_Work required_
Scan the entries for the string "agent" and give the number of lines that have it, nothing further.

_Entries provided_
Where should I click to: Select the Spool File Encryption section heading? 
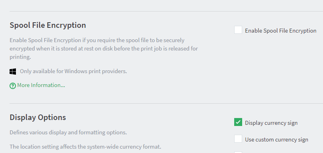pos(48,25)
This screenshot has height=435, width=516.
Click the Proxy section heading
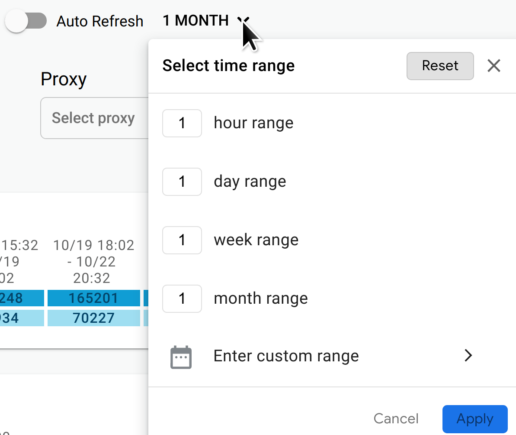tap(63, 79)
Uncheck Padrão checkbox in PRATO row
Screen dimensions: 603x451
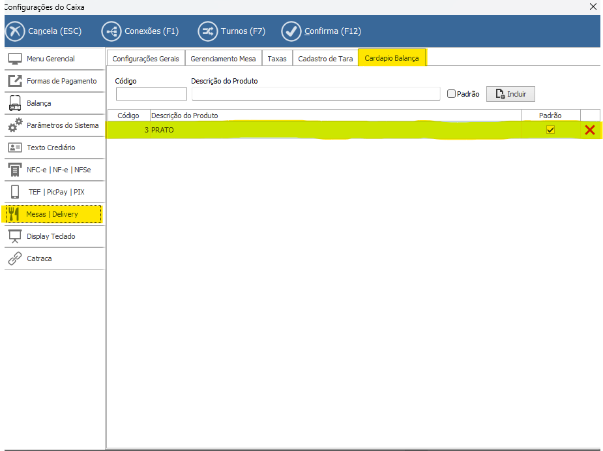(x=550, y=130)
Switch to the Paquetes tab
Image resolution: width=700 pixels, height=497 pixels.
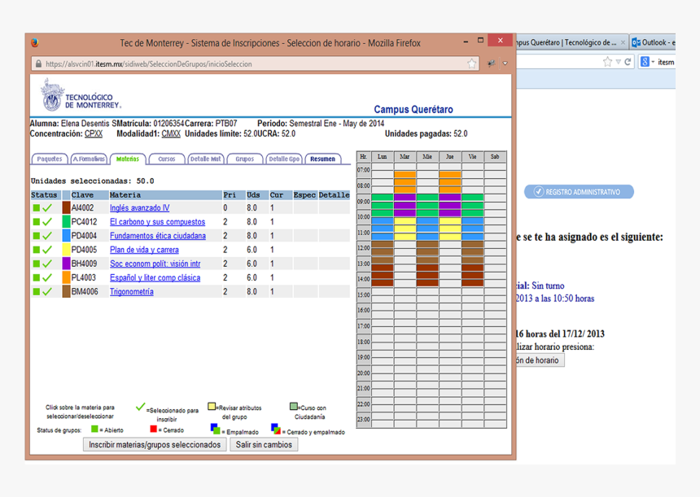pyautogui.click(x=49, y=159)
* * *
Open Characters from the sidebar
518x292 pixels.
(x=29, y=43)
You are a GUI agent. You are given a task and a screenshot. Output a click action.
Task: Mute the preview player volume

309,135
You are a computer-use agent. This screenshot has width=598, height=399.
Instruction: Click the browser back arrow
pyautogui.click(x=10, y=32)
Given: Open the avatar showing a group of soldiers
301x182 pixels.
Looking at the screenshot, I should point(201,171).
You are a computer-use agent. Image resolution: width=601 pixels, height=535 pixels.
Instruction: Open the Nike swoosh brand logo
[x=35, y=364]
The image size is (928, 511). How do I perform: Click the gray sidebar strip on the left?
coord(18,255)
==
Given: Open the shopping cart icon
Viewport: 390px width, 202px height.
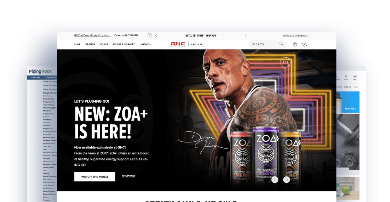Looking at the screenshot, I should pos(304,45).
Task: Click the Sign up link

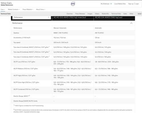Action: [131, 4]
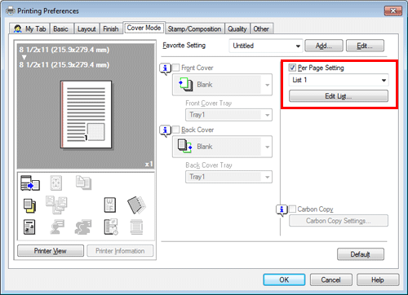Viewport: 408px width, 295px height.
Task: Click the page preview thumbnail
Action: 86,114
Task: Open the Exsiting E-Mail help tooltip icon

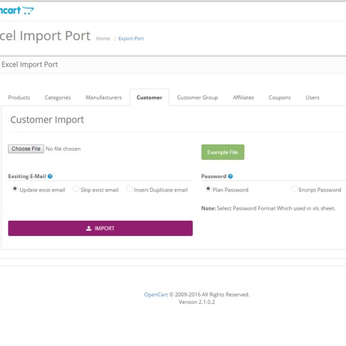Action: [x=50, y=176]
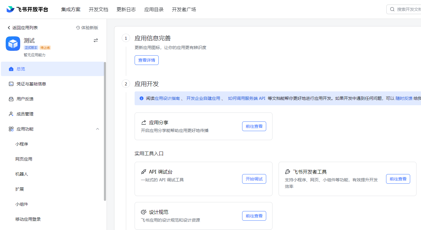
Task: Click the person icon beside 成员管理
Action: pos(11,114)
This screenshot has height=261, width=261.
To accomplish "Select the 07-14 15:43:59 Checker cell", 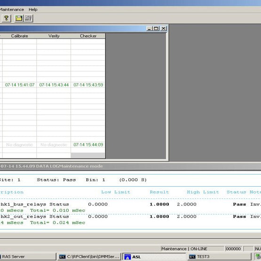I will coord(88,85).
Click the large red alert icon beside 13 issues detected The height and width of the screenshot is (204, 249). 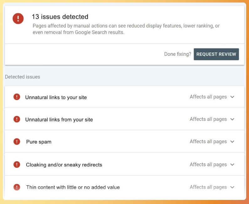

_Answer area_
3